* [DO THIS] Transcribe the lines of the listing, beginning with the line that contains "You are a computer-use agent. The" and running through the end of the listing; include both of those lines.

* [PROVIDED INFORMATION]
---+---
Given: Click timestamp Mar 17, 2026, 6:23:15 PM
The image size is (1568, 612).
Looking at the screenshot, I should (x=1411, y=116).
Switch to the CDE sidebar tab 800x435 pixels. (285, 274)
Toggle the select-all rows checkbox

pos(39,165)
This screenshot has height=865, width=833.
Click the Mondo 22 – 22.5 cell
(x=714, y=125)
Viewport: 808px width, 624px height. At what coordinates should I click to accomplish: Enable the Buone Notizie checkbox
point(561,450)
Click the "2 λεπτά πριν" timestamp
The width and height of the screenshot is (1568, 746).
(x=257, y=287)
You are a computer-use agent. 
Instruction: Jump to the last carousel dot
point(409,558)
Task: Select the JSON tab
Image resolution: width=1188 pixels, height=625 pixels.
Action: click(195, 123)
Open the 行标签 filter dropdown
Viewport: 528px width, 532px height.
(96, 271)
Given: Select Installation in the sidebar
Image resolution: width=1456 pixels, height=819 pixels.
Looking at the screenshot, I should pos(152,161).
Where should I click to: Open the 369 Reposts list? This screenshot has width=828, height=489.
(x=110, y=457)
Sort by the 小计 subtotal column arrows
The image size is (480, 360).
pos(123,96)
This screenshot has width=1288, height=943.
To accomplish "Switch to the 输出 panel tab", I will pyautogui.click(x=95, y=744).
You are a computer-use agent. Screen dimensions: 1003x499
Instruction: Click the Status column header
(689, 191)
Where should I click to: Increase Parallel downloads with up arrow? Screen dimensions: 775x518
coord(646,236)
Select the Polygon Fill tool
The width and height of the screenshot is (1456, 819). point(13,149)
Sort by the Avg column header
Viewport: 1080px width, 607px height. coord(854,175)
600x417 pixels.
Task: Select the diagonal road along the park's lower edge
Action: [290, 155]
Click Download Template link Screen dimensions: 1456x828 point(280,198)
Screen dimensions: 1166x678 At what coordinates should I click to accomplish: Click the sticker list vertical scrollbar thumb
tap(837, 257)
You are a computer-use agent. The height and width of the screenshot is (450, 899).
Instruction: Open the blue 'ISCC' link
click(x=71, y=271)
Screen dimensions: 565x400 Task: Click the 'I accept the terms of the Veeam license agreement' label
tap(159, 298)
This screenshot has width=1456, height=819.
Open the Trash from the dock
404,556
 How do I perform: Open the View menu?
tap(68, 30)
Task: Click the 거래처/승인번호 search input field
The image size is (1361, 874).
---+---
* [THE SOLUTION]
You are a computer-use agent. The height and width of the screenshot is (450, 899).
Instruction: Open the blue 'ISCC' link
click(x=71, y=271)
Screen dimensions: 565x400 Task: Click the 'I accept the terms of the Veeam license agreement' label
tap(159, 298)
This screenshot has width=1456, height=819.
Open the Trash from the dock
404,556
 How do I perform: Open the View menu?
tap(68, 30)
Task: Click the 거래처/승인번호 search input field
The image size is (1361, 874).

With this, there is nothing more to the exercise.